Similar to dispersion polymerization, precipitation polymerization involves the formation of homogeneous mixture at its initial stage and the occurrence of initiation and polymerization in the homogeneous solution. As the formed polymers are not swellable but soluble in the medium, the use of cross-linker is necessary to crosslink polymer chains for the isolation of particles. As a consequence, the resulting cross-linked particles often have an irregular shape with high polydispersity (PDI).

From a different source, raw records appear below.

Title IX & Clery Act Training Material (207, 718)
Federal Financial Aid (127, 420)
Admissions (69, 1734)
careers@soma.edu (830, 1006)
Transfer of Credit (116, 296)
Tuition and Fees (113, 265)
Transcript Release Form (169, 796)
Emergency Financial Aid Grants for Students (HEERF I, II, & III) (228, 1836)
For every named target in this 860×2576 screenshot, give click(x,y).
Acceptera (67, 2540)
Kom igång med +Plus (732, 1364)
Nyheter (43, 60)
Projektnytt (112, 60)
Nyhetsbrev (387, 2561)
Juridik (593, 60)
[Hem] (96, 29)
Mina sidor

8. Inverse (mini)emulsion polymerization

Inverse (mini)emulsion polymerization is a W/O polymerization process that contains aqueous droplets (including water-soluble monomers) stably dispersed with the aid of oil-soluble surfactants in a continuous organic medium. Stable dispersions are formed by mechanical stirring for inverse emulsion process and by sonification for inverse miniemulsion polymerization. Upon addition of radical initiators, polymerization occurs within the aqueous droplets producing colloidal particles. this method has been explored to prepare cross-linked microgels in the presence of difunctional cross-linkers for effective drug delivery. This is due to a facile confinement of water-soluble drugs in aqueous droplets dispersed in continuous organic solvents.

9. Free radical polymerization

Free radical polymerization of methacrylate functionalized dextran allows for the preparation of dextran based hydrogels, as well as nanogels. Various methacrylated dextrans were synthesized by utilizing the hydroxy groups of dextarn that react with different methacrylate precursors. They include methacrylated dextran derivatives of glycidyl methacrylate (Dex-GMA), 2-hydroxyethyl methacrylate (Dex-HEMA), and hydroxy- terminated HEMA-lactate (Dex-LA-HEMA). These monomers are homopolymerized or copolymerized with other monomers.